** Exercise input follows **

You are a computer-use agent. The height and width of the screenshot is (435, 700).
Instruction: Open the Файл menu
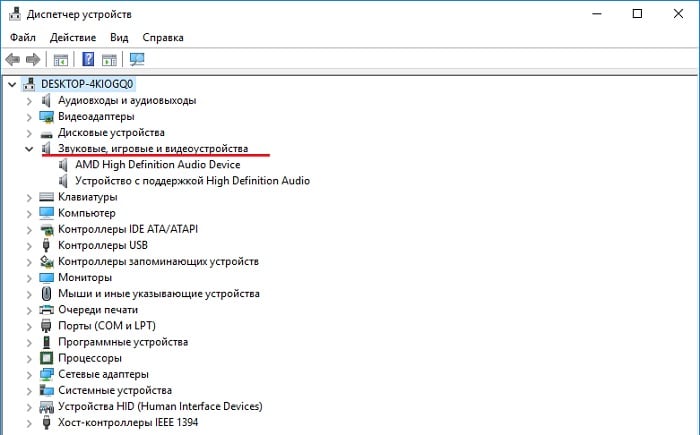tap(24, 37)
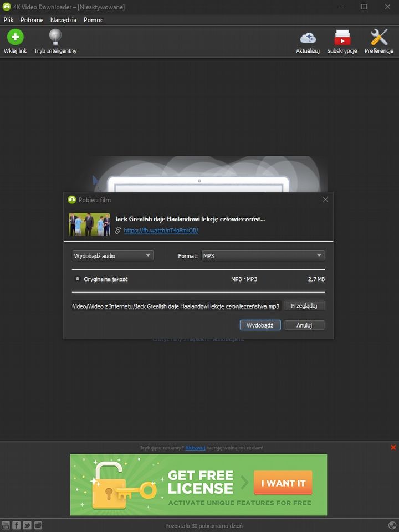Open the fb.watch video link
The height and width of the screenshot is (532, 399).
[161, 231]
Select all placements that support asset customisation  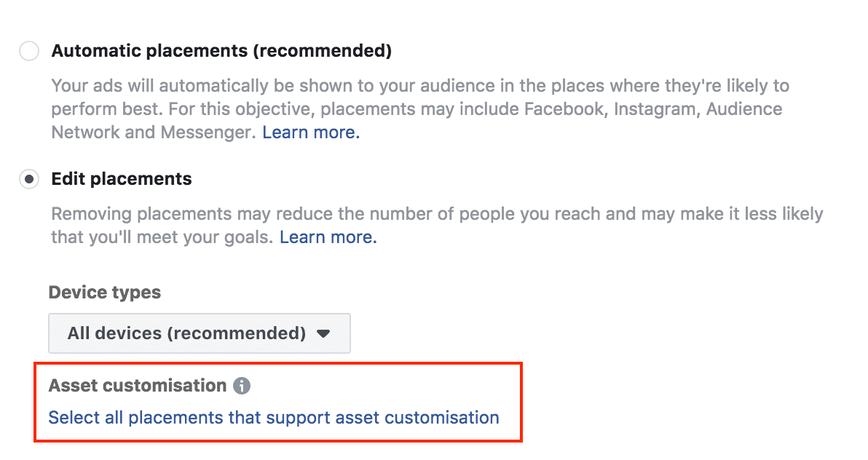(x=274, y=418)
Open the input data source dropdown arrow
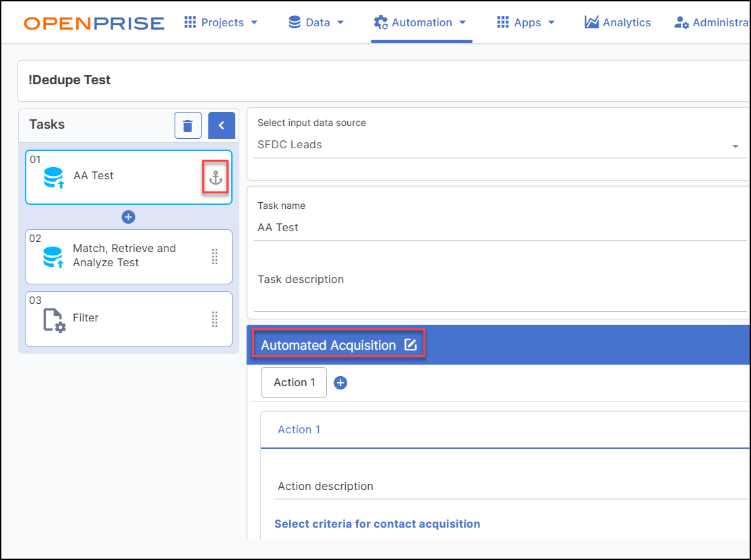Image resolution: width=751 pixels, height=560 pixels. (x=735, y=146)
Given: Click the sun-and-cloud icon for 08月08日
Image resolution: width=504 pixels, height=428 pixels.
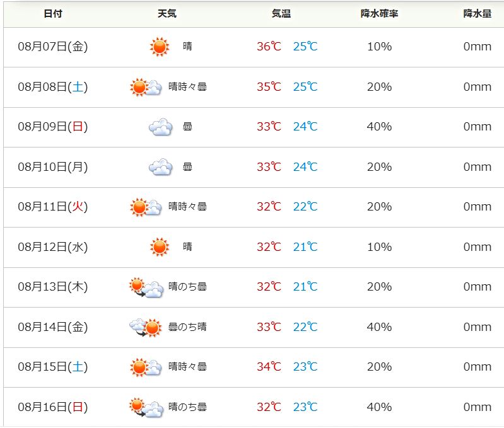Looking at the screenshot, I should click(146, 87).
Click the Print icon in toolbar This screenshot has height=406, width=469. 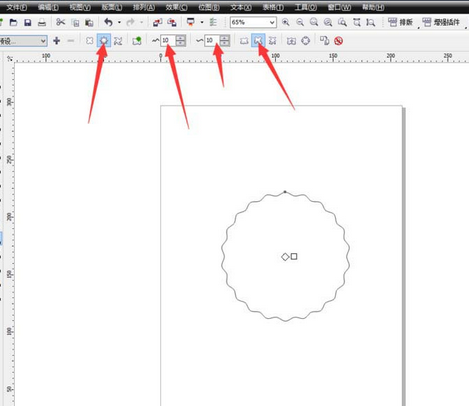pyautogui.click(x=42, y=23)
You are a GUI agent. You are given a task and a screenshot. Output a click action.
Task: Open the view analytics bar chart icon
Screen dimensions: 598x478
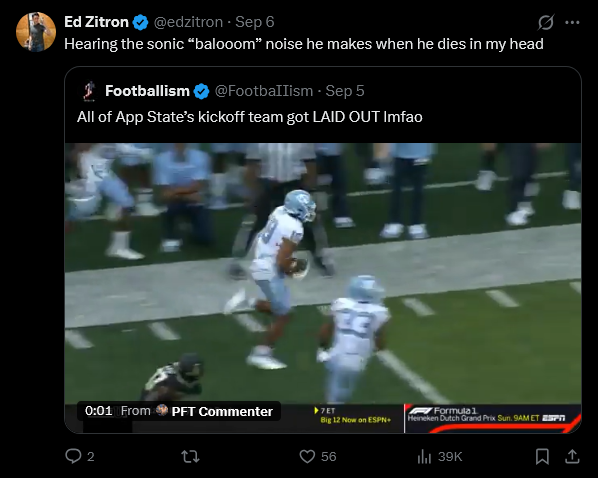click(x=424, y=456)
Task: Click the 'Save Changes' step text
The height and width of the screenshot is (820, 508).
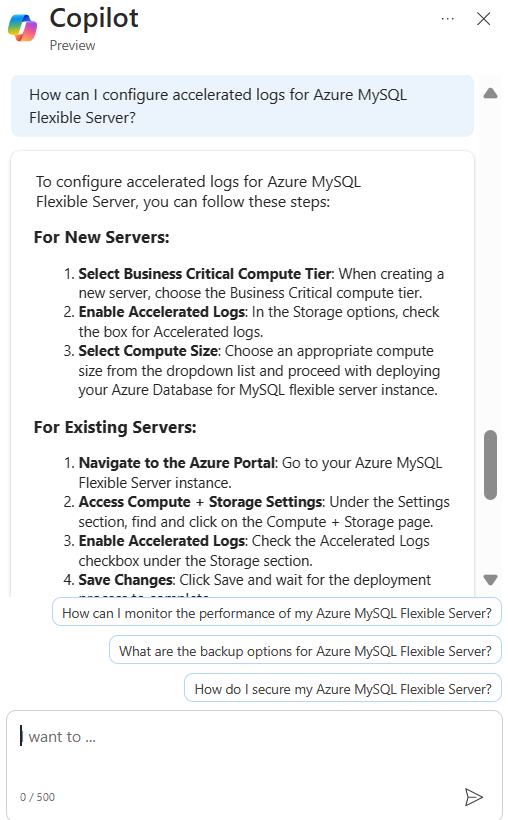Action: pos(126,579)
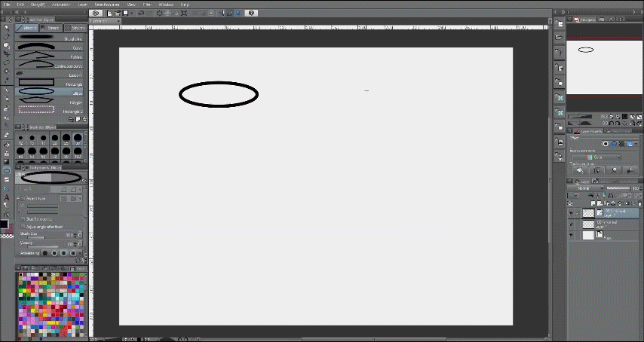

** End of Exercise input **

Exercise description
With the pictures left out, please output each line from the one containing "Task: Click the 'Save Changes' step text" through the end of the entries, exactly as it is.

Answer space
Task: Click the 'Save Changes' step text
The height and width of the screenshot is (820, 508).
Action: pos(126,579)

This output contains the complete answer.